Medscape—March 3, 2015

I am Dr. Stephen Paget, physician-in-chief emeritus at Hospital for Special Surgery.

Today I want to describe an interesting case I saw recently. A 45-year-old woman came to me with painful sclerotic lesions in her right pelvis for about 6 months. When she was 14 years of age, she developed fever, joint pains, and skin rash and was diagnosed as having an undifferentiated connective tissue disease. This was treated with a short course of steroids and some antimalarial drugs. During the next 10 or 15 years, she experienced intermittent flares for which she would take short courses of steroids.

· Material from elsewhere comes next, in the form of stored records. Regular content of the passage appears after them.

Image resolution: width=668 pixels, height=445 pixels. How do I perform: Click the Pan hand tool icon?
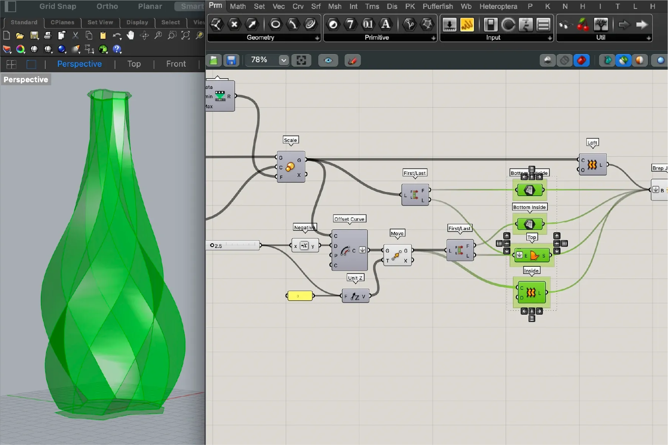point(130,36)
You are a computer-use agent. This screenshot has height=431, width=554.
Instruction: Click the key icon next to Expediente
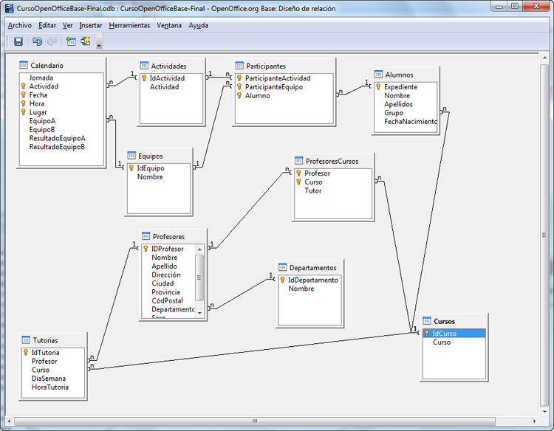coord(378,87)
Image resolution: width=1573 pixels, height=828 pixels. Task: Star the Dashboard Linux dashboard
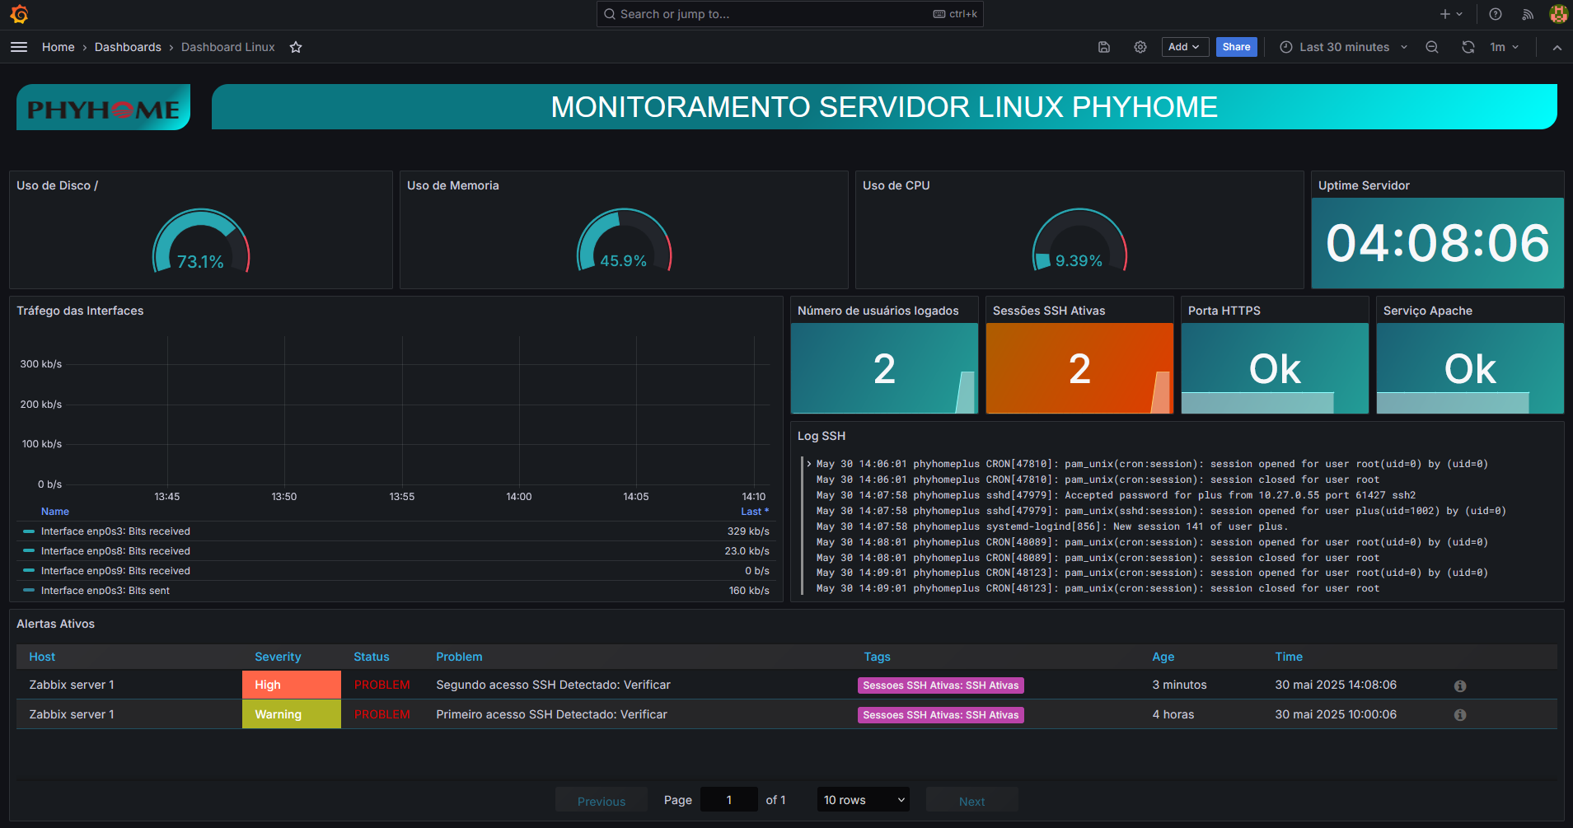click(296, 47)
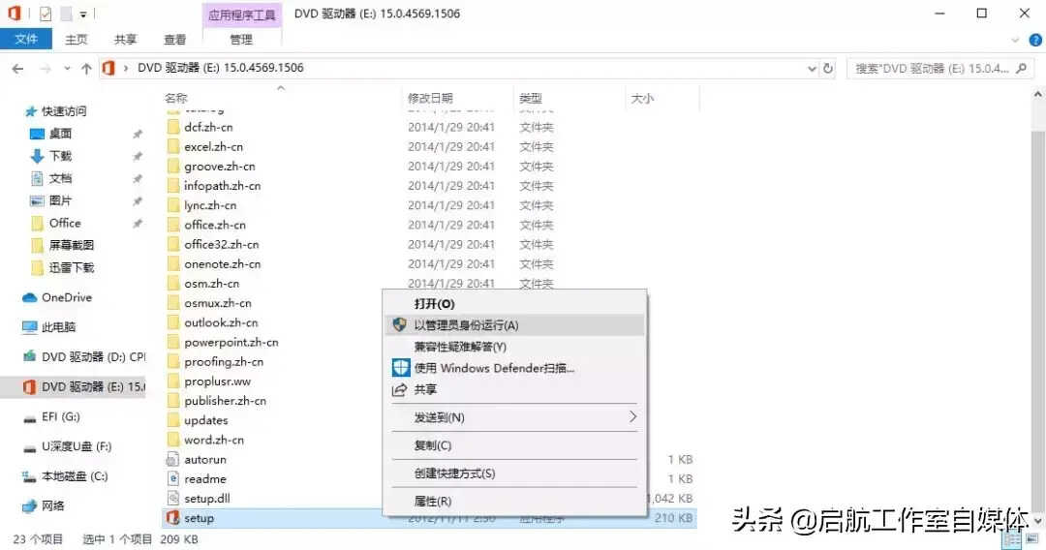Image resolution: width=1046 pixels, height=550 pixels.
Task: Select 属性(R) in the context menu
Action: tap(433, 502)
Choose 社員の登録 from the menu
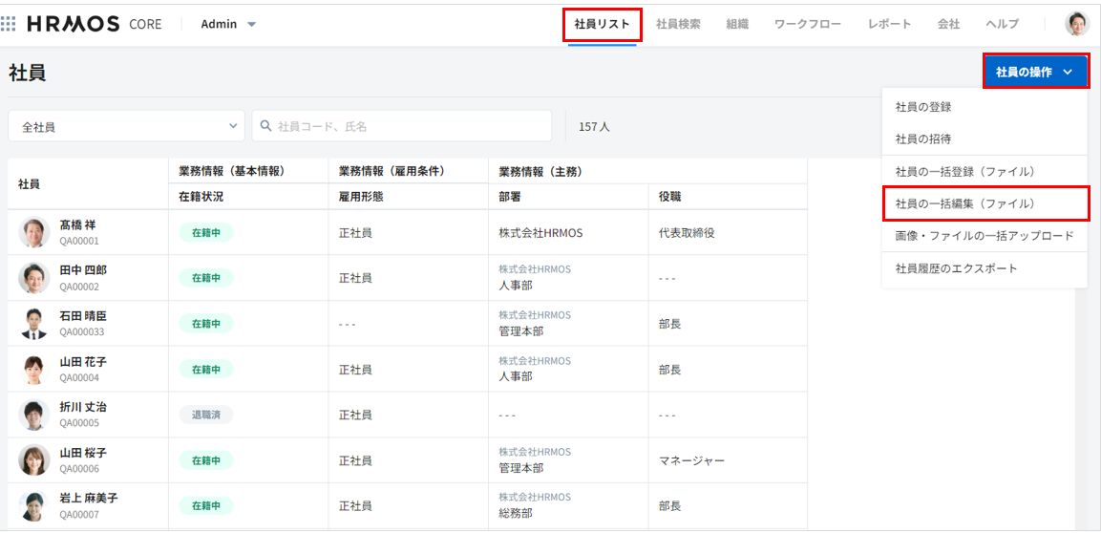 923,107
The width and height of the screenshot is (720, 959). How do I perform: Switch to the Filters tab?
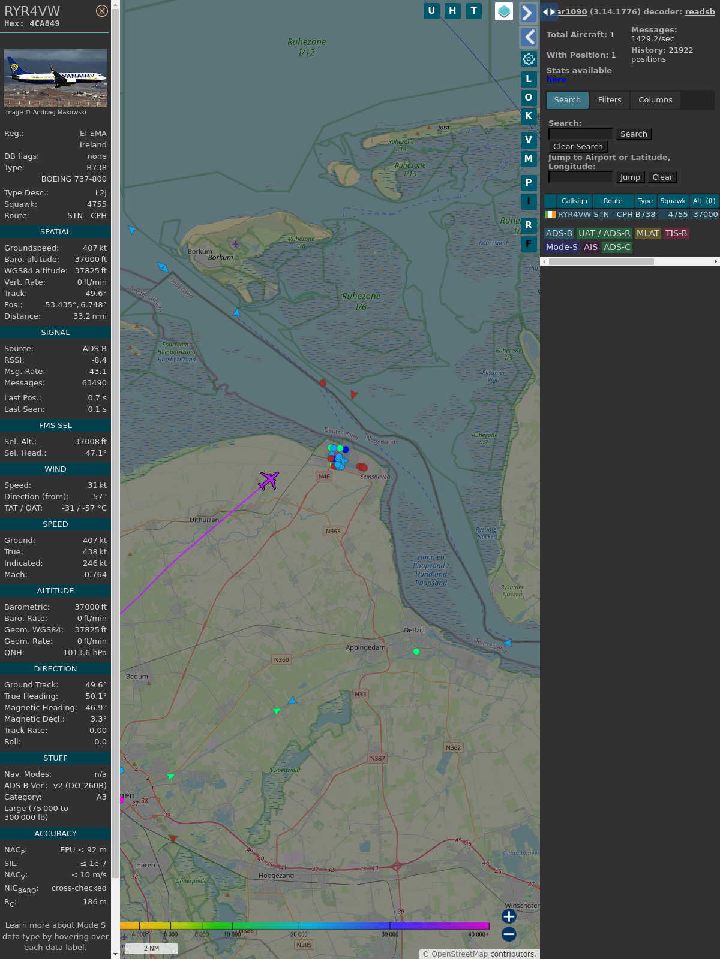pos(609,100)
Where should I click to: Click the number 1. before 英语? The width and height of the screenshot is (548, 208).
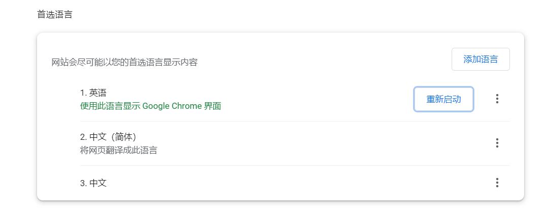(x=83, y=93)
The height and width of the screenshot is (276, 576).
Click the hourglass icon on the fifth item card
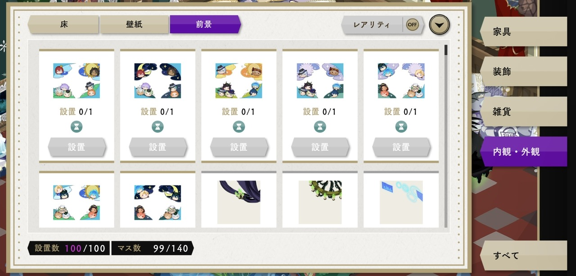(x=401, y=127)
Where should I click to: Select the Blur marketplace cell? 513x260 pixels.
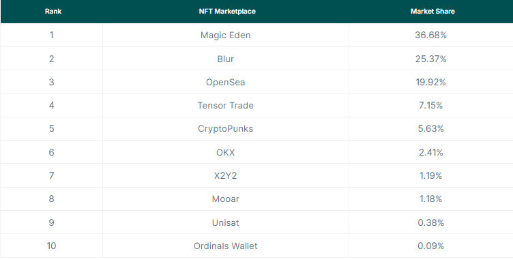pyautogui.click(x=225, y=59)
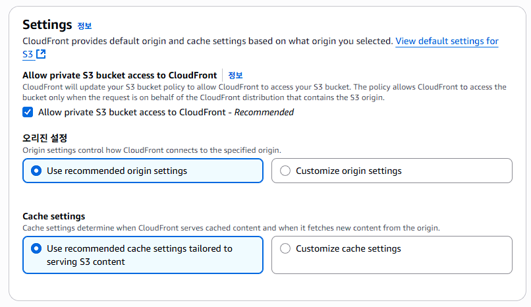Screen dimensions: 531x307
Task: Click the CloudFront provides default origin description
Action: (x=208, y=41)
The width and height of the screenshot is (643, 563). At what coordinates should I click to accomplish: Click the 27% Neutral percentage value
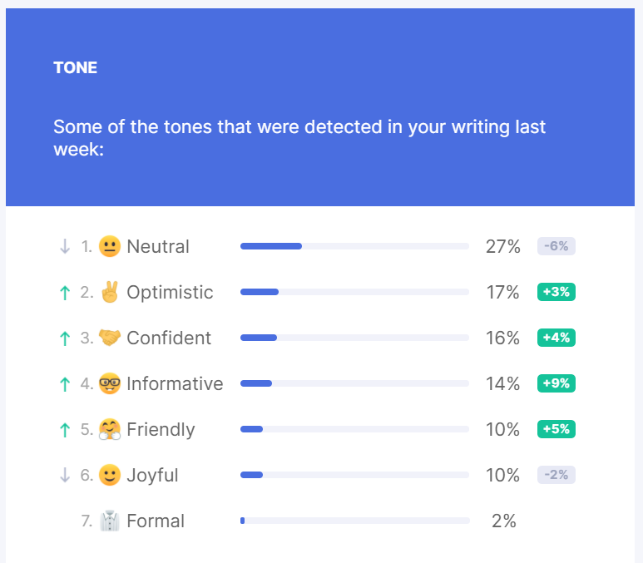tap(502, 246)
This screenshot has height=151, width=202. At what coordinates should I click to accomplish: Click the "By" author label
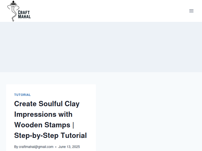[x=16, y=147]
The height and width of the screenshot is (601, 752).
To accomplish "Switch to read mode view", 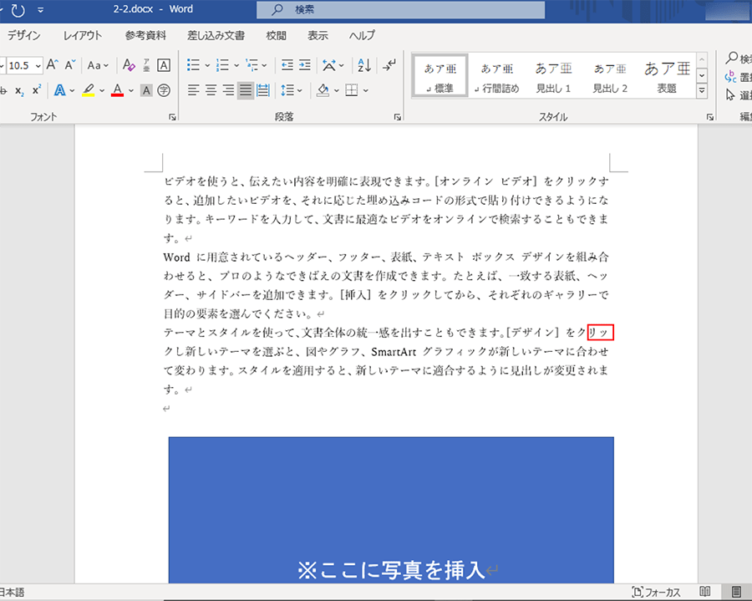I will coord(705,592).
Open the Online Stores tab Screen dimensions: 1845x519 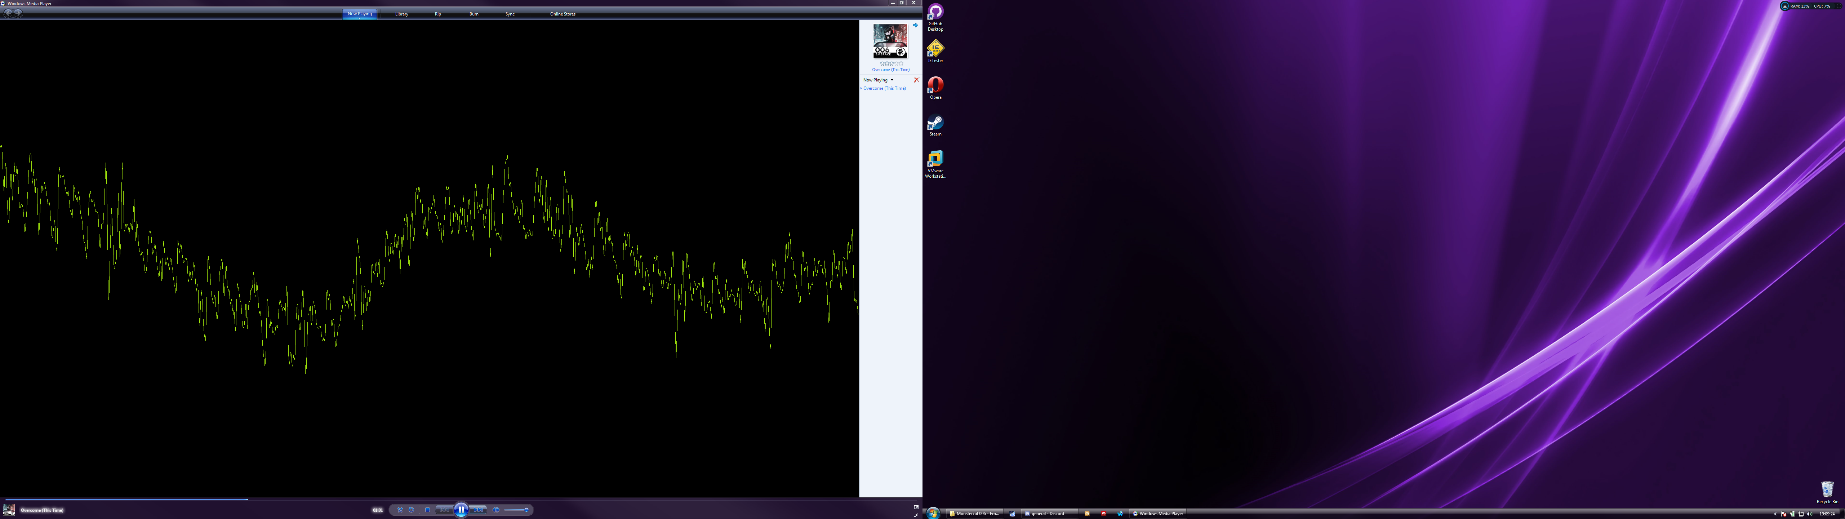point(562,14)
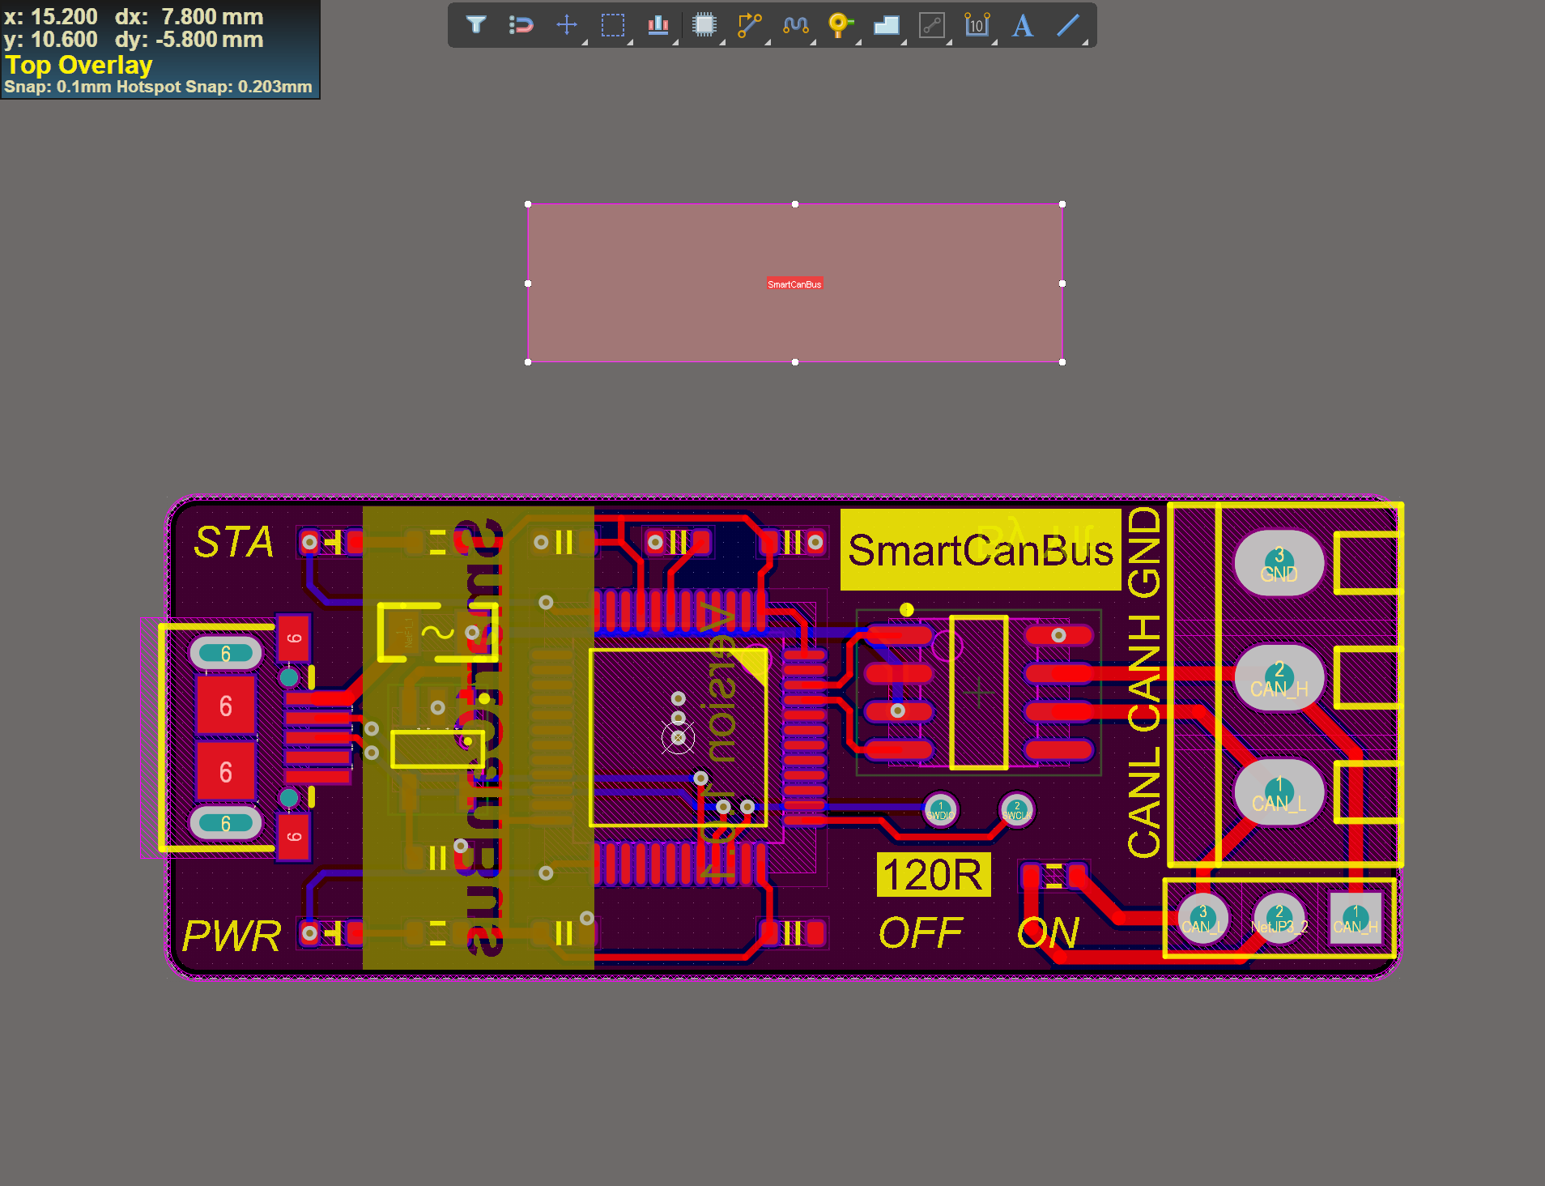Viewport: 1545px width, 1186px height.
Task: Click the length tuning serpentine icon
Action: tap(796, 25)
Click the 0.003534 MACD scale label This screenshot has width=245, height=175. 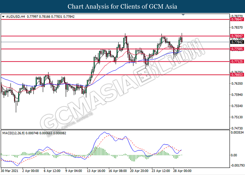[x=237, y=133]
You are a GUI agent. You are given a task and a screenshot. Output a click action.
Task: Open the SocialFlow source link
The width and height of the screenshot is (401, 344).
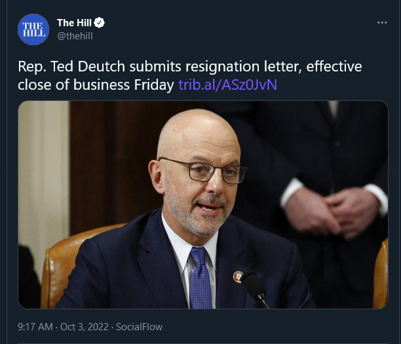tap(139, 327)
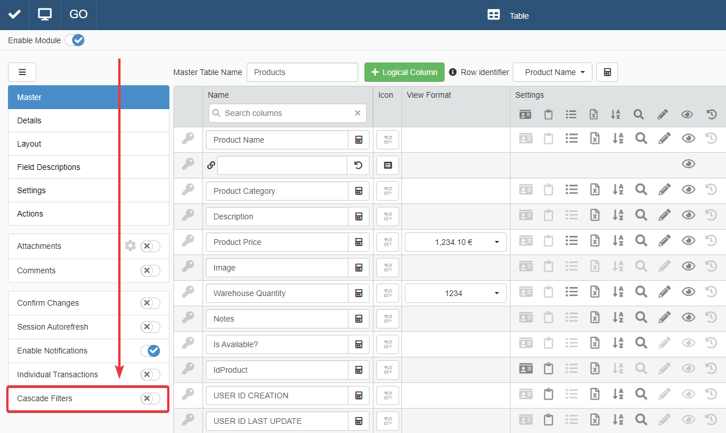The image size is (726, 433).
Task: Click the key icon for Product Name row
Action: pos(188,139)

About 2 years ago, she developed a nodular lesion in her right upper arm. The lesion was eventually biopsied and found to be a granulomatous panniculitis. The whole lesion was excised and became a non-problem. Then, around 6 or 8 months ago, she developed the onset of severe left pelvic pain; an x-ray showed sclerotic lesions, and she was told that she had cancer. She eventually went to Memorial Sloan Kettering Cancer Center in New York and physicians there biopsied the lesion. The biopsy showed lymphocytes, some mild granulomatous changes, and no signs of cancer. However, because she had a mildly elevated sedimentation rate and a small monoclonal protein, she underwent a bone marrow biopsy that showed no sign of malignancy or multiple myeloma and no monoclonal disease.